On Fri, 20 Mar 2015 13:13:42 CDT Ryan Gonzalez <
rym...@gmail.com> wrote:
> Doesn't seem to work:
In k, the random number seed always starts out at -314159 and
multiple uses of _draw are completely predictable. But any
time you reference \r, it is reset to to -314159.
\r
-314159
10 _draw 10
9 4 4 7 9 9 4 7 8 9 <== A
10 _draw 10
7 9 4 7 8 8 3 9 9 4 <== B
\r
-314159
10 _draw 10
9 4 4 7 9 9 4 7 8 9 <== A
10 _draw 10
7 9 4 7 8 8 3 9 9 4 <== B
You can also set \r to anything you want.
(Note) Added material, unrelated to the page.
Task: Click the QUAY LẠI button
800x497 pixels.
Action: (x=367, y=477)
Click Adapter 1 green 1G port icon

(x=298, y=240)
Referencing \r
resets it to the value you had set (so again predictable
behavior):
\r 1
10 _draw 10
5 6 2 6 3 2 8 8 2 1 <== C
\r
1
10 _draw 10
5 6 2 6 3 2 8 8 2 1 <== C
\r -314159
10 _draw 10
9 4 4 7 9 9 4 7 8 9 <== A
In contrast kona starts with an arbitray random seed on every
kona invocation.
$ kona
\r
-2310217006860213009
$ kona
\r
-4453049770588971547
And the repeatability as in k doesn't exist:
\r
1827764524537755691
10 _draw 10
8 9 5 7 2 5 3 6 9 4
10 _draw 10
9 9 6 7 3 2 2 3 8 7
10 _draw 10
0 1 7 4 6 4 2 6 8 5
\r
1827764524537755691
10 _draw 10
8 8 0 2 9 4 0 1 0 6
10 _draw 10
0 6 2 0 5 5 7 4 5 2
10 _draw 10
2 9 4 0 0 2 6 3 5 0
On balance I like what k does as any simulation you do will be
predictable. You can get the existing kona behavior by setting
\r to a random value but you can't get k behavior at all.
So I think kona should follow what k does here.